Proteolytic digestion of band 3 from bovine erythrocyte membranes in membrane-bound and solubilized states.

Bovine band 3 in membrane-bound and solubilized states was digested with chymotrypsin, trypsin, and papain. Bovine band 3 in red blood cells was fragmented by the proteases in a 5 mM NaH2PO4-Na2HPO4 buffer containing 0.3 M glucose, pH 8.0, but not in a 5 mM NaH2PO4-Na2HPO4 buffer containing 0.15 M NaCl, pH 8.0, in which human band 3 is cleaved by chymotrypsin and papain. When compared with the known data for human band 3, however, major fragments of bovine band 3 derived from intact cells, inside-out vesicles and unsealed ghosts were similar to those of human band 3, except that tryptic fragments were formed on the extracellular attack. The results suggest that bovine band 3 adopts a quite similar molecular arrangement in the membrane to in the human case. However, it was strongly suggested by molecular weight evaluation of fragments that the only detectable water-soluble 38,000-39,000 dalton fragment does not account for the entire hydrophilic pole of the band 3 molecule exposed in the cytoplasmic region of the membrane.
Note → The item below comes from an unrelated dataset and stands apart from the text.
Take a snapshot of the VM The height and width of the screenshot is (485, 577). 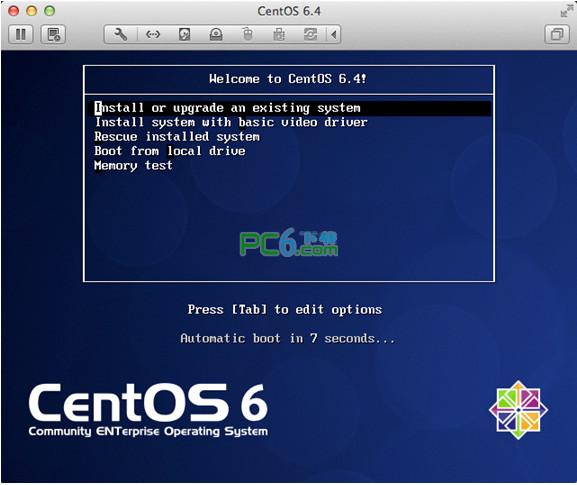tap(53, 35)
When isolated band 3 was treated with the enzymes in a 2% solution of nonaethyleneglycol n-dodecyl ether, the major product was indistinguishable on sodium dodecyl sulfate-gel from the water-soluble fragment of the cytoplasmic domain origin of band 3. This fragment lost its resistance to further enzymatic degradation when treated with dimethylmaleic anhydride, thus band 3 oligomers were converted into their monomers. The chymotryptic 38,000 dalton water-soluble fragment obtained in nonaethyleneglycol n-dodecyl ether solution was a subfragment of a 50,000 dalton piece which was produced in a 2% solution of deoxycholate after chymotrypsin treatment of band 3.